[发明专利]用于从单一植物样品中分离DNA、RNA和蛋白质的方法

说明书

本发明提供了一种用于从单一植物样品中提取和纯化基因组DNA、总RNA和蛋白质的方法，包括步骤：提取液的制备：按照水饱和苯酚：异硫氰酸胍2:1的比例配置成混合液，其后按照2％体积比加入吐温20，加入50mM三羟甲基氨基甲烷,形成混合液；组织样品的粉碎；组织样品的裂解；RNA、蛋白质、DNA样品的制备。本发明对TRIzol试剂中有效成分进行了改良，选取了非离子表明活性剂TWEEN‑20替换阴离子表明活性剂十二烷基肌氨酸钠，十二烷基肌氨酸钠为阴离子表明活性剂与蛋白质结合会对蛋白质的带电荷产出影响，TWEEN‑20与蛋白结合力强，用于防止物质分子疏水间相互作用，确保蛋白的充分溶解和结构稳定。

技术领域

本发明涉及用于分离基因组DNA、总RNA和蛋白质的方法。更具体地，本发明涉及用于从单一植物样品中提取和纯化基因组DNA、总RNA和蛋白质的简单且快速的系统和方法。

背景技术

提取DNA、RNA和蛋白质是分子生物学研究的第一步。随着分子生物学的深入，常常需要对一份样品进行多层次的研究，如：DNA的SNP分析、mRNA的表达量分析以及蛋白质的双向电泳分析等。对许多珍贵植物样品，如：植物突变体等，由于数量少按照传统的方法只能获取到DNA、RNA或蛋白质的一种。此外，不同样品在DNA、RNA和蛋白研究也存在组织差异性，而对实验结果产生影响。建立一套能同步从组织样品中提取DNA、RNA和蛋白的方法有重要实践意义。已报到的试剂中TRIzol试剂具有从同一样品中分离DNA、RNA和蛋白质的功能，但在植物组织样品的分离中存在以下问题：1.DNA分离效果不稳定，在植物样品中分离的量比较少；2.分离的蛋白质纯粹较低，不适用于后续蛋白质组学分析。

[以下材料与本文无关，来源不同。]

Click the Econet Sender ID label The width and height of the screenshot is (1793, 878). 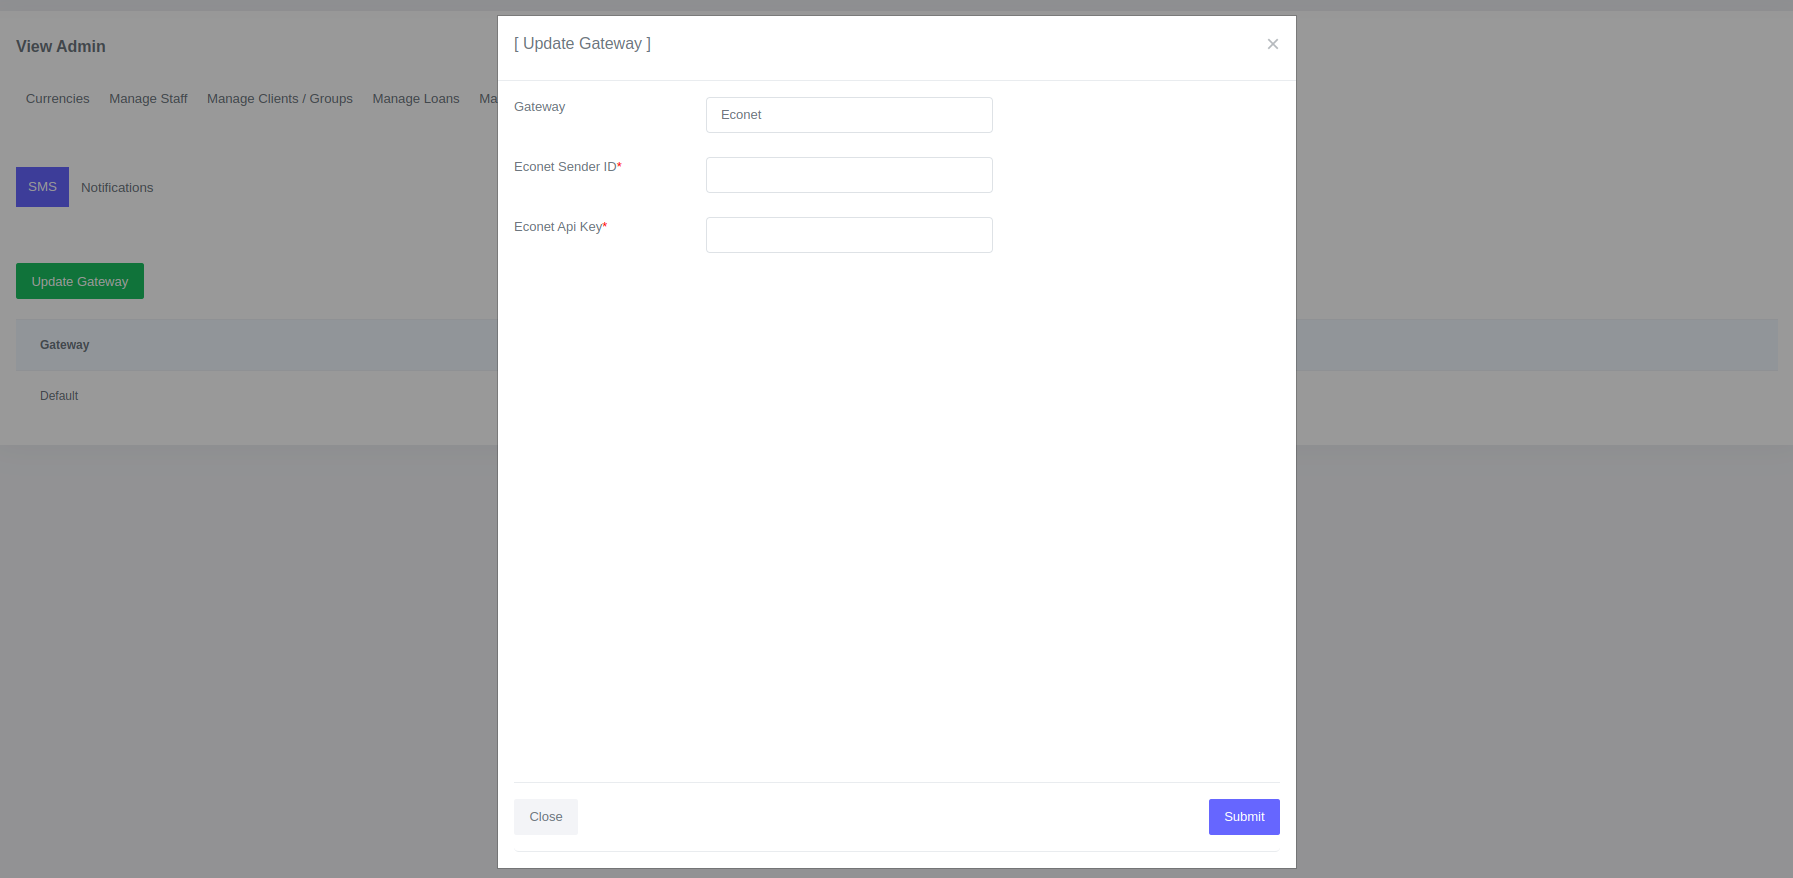tap(566, 167)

植物组织中富含糖类、脂类、色素、酚、醌及其他多种次生代谢产物，这些物质将严重干扰DNA、RNA和蛋白质的纯化。本发明依据TRIzol的基本原理，对其试剂成分进行了改良，提高了分离植物样品的DNA的稳定性，提高了分离蛋白质的纯度，分析表明其分离蛋白质完成适用于后续蛋白质组学分析。

发明内容

本发明提供了用于从单个植物材料中高效、简单地提取基因组DNA、RNA和蛋白质的纯化的方法。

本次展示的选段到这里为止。